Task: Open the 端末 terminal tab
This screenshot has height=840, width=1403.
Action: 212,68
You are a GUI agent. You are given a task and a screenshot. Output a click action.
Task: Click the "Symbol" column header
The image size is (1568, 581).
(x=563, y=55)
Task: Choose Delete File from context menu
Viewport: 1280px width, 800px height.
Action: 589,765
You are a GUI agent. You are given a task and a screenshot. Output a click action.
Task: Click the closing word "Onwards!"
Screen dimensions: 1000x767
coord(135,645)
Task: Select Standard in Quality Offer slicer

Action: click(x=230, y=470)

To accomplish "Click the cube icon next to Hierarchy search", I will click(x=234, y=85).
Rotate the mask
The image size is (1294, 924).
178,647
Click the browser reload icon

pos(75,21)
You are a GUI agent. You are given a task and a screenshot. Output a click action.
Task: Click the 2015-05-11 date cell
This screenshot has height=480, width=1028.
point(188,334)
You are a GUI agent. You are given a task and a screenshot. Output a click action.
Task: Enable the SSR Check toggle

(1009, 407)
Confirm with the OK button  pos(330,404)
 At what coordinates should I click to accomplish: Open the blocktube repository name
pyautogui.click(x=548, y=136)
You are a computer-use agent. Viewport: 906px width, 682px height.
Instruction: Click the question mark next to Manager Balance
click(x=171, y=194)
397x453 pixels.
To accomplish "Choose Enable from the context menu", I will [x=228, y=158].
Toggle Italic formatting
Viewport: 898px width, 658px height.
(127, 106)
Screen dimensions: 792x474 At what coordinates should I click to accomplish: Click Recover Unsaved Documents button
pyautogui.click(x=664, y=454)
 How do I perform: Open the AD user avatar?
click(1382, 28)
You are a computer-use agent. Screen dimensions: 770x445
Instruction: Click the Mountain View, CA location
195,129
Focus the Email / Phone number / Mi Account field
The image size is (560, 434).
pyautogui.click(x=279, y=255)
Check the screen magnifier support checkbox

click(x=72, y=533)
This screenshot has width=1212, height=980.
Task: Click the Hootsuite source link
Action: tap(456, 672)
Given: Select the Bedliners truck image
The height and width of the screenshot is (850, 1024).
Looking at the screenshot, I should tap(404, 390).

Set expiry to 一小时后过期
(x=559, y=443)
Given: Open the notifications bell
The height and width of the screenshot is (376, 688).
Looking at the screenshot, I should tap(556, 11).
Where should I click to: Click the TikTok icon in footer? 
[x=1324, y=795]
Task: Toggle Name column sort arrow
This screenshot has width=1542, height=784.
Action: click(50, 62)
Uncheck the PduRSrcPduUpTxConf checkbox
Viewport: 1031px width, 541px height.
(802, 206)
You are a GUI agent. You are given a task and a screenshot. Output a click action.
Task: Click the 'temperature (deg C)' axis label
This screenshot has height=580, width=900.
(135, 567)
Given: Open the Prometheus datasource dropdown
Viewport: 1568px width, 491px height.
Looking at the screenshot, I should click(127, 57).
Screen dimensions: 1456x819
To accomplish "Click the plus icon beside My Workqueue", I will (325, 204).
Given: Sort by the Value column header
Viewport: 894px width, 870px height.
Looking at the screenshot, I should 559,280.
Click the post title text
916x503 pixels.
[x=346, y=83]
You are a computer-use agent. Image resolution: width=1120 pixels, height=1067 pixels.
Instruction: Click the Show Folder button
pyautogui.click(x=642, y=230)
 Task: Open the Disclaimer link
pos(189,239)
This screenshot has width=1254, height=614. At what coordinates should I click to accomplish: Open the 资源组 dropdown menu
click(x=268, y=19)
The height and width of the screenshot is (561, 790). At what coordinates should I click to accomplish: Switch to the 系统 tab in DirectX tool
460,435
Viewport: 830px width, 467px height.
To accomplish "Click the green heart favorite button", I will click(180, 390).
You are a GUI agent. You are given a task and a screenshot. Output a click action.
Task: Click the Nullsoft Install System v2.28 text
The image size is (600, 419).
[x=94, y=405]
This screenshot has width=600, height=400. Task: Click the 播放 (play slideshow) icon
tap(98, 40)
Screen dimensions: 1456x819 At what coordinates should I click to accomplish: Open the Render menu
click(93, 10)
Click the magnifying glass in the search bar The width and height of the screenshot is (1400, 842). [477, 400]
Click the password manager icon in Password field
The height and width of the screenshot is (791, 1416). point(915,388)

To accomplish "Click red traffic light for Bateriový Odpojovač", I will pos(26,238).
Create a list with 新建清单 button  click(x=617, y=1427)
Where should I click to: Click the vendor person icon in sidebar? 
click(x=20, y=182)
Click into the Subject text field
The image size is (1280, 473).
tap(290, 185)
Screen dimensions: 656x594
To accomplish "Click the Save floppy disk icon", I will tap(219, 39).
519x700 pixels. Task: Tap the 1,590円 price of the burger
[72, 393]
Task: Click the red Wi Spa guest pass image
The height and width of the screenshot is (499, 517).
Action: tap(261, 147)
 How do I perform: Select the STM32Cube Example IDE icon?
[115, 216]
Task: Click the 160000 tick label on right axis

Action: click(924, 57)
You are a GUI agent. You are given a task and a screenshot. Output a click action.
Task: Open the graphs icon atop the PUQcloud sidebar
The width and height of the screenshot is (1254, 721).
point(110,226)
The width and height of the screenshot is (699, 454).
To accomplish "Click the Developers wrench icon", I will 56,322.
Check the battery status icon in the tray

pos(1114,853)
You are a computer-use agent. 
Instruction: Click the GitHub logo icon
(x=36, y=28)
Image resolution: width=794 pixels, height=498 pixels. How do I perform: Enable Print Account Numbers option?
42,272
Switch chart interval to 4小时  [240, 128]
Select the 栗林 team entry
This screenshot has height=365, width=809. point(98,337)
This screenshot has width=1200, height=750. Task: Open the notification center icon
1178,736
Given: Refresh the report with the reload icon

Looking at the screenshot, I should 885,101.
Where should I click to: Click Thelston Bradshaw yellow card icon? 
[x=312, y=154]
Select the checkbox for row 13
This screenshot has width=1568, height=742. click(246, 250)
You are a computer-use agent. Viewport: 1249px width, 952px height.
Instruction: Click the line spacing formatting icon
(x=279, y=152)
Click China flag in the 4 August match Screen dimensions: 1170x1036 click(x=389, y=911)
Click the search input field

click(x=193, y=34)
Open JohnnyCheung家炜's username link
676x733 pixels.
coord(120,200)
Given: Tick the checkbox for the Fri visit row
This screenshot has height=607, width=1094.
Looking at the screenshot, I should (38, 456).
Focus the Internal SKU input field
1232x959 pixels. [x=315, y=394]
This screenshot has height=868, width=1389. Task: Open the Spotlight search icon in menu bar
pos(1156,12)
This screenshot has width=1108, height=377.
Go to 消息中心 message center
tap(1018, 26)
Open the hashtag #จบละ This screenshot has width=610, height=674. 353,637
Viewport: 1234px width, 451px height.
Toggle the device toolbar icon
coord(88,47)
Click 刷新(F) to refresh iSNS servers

_Requirements:_ Show each line from the items above that contains the word "center".

_Answer to the task:_
This screenshot has width=1200, height=750. Task: Open the notification center icon
Go to 消息中心 message center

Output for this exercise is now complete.